— Start of SUPPLIED INFORMATION —
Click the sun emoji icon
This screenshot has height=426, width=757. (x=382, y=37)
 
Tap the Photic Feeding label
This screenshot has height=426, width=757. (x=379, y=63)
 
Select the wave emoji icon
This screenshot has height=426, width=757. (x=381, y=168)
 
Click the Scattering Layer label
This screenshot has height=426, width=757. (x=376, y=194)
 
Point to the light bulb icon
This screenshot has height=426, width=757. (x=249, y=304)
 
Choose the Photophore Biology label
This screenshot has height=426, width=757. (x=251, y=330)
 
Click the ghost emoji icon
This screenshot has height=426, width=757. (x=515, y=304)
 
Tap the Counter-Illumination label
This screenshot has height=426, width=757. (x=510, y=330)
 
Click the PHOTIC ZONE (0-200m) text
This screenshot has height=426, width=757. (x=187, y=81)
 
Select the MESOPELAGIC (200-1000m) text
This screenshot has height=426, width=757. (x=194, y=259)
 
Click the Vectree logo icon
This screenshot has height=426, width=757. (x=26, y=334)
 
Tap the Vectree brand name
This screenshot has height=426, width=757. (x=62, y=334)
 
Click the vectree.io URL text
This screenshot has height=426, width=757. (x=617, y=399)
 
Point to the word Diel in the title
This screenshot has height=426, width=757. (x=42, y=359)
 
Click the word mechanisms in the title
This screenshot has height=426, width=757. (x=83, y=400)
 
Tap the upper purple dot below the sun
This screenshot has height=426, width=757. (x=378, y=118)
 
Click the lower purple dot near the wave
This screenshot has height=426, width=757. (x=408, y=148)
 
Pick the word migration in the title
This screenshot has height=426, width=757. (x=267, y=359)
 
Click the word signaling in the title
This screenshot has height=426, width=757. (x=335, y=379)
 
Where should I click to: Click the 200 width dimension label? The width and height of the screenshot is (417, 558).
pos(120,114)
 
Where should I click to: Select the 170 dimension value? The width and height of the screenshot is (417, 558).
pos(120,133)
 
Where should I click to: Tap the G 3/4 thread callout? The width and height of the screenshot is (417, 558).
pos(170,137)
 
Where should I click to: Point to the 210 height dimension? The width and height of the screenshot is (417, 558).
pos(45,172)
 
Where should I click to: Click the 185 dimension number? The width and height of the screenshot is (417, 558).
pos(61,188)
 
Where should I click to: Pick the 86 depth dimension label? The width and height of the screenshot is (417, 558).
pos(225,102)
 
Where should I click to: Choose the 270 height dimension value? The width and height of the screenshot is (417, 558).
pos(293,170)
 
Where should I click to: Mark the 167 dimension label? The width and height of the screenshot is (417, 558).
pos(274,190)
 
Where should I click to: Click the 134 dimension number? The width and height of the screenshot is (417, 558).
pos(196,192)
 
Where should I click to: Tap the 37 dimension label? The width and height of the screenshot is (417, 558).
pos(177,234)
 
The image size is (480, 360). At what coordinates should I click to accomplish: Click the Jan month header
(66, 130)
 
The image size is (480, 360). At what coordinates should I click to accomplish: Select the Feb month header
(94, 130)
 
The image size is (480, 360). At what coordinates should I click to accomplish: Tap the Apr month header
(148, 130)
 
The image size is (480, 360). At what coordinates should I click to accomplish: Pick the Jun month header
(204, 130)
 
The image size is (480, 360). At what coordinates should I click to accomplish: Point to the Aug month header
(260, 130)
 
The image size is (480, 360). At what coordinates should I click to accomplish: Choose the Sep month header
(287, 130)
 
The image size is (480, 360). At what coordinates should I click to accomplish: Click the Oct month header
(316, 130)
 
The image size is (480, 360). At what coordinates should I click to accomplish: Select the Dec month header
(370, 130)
— End of SUPPLIED INFORMATION —
▶ **STATED TASK**
Pick out every line of the listing above that contains the string "image", and copy those lines. Case counts.

▶ **OUTPUT FOR THIS TASK**
The image size is (480, 360). At what coordinates should I click to accomplish: Click the Jan month header
The image size is (480, 360). At what coordinates should I click to accomplish: Select the Feb month header
The image size is (480, 360). At what coordinates should I click to accomplish: Tap the Apr month header
The image size is (480, 360). At what coordinates should I click to accomplish: Pick the Jun month header
The image size is (480, 360). At what coordinates should I click to accomplish: Point to the Aug month header
The image size is (480, 360). At what coordinates should I click to accomplish: Choose the Sep month header
The image size is (480, 360). At what coordinates should I click to accomplish: Click the Oct month header
The image size is (480, 360). At what coordinates should I click to accomplish: Select the Dec month header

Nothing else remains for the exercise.